Researchers from the street medicine team at the Keck School of Medicine of USC have developed “HOUSED BEDS,” the first published tool designed specifically to help outreach teams clearly assess the situation of unsheltered homeless patients. This memory-prodding acronym can help clinicians ask high-yield questions and gather vital information necessary to providing quality care tailored to the needs and lifestyles of patients living on the street.

“An important first step in helping homeless patients is to clarify the social, mental and physical challenges they face living on the street that can vary drastically between individuals,” said lead researcher Corinne T. Feldman, MMS, PA-C, clinical instructor of family medicine at the Keck School. “HOUSED BEDS empowers clinicians and students to incorporate information like access to sources of clean water, food and other services into a homeless patient’s medical history.”

“HOUSED BEDS” stands for:

  • Homelessness: Patient’s history of homelessness
  • Outreach: Who else is providing services
  • Utilization: How patient uses health care, social services and judicial system
  • Salary: Kinds of financial resources
  • Eat: Sources of food and access to it
  • Drink: Sources of clean water and access to it
  • Bathroom: Access to toilet
  • Encampment: Sleeping environment
  • Daily routine: How to minimize competing priorities
  • Substance use: History of usage

This acronym is designed to spur clinicians to ask questions they may not have been trained to ask, which can reveal issues that directly impact a patient’s health.

“Developing an effective treatment plan depends on a complete and accurate patient history,” said Brett Feldman, MSPAS, PA-C, clinical assistant professor of family medicine and director of street medicine at the Keck School. The street medicine program administers care to homeless individuals in Los Angeles County, which is home to nearly 45,000 unsheltered individuals. “Even patients in traditional clinic settings omit information, sometimes unintentionally, that could be relevant to a diagnosis, so it’s important for outreach teams to have a means of understanding each homeless individual’s unique situation,” he added.

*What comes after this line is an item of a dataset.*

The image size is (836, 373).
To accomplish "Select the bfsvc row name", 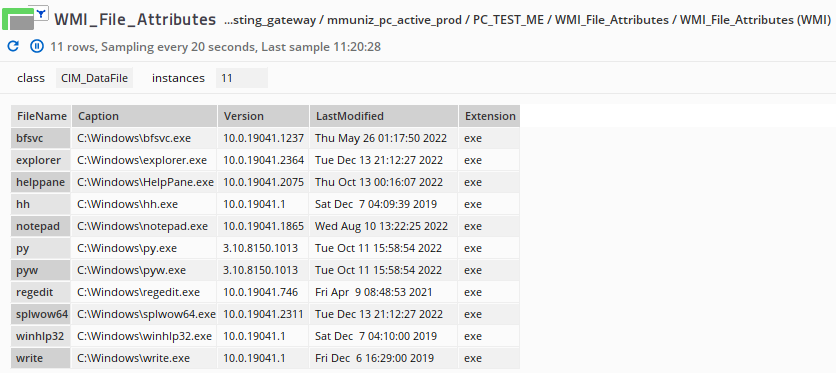I will 41,138.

Understanding the people behind the numbers

  • In the 2019 Greater Los Angeles Homeless Count, volunteers found 58,936 people experiencing homelessness in Los Angeles County — a 12% increase over the last year. Countywide, 75% (44,214 people) were unsheltered.
  • The City of Los Angeles counted 36,300 homeless people, a 16% increase from last year. Of those, 27,221 were unsheltered.
  • In Los Angeles County, the number of people experiencing chronic homelessness, defined as being homeless for 12 consecutive months or on at least four separate occasions in the last three years totaling at least 12 months, increased 17%, from 14,075 in 2018 to 16,529 in 2019. Of these, 1,991 had some form of shelter, but 14,537 were unsheltered.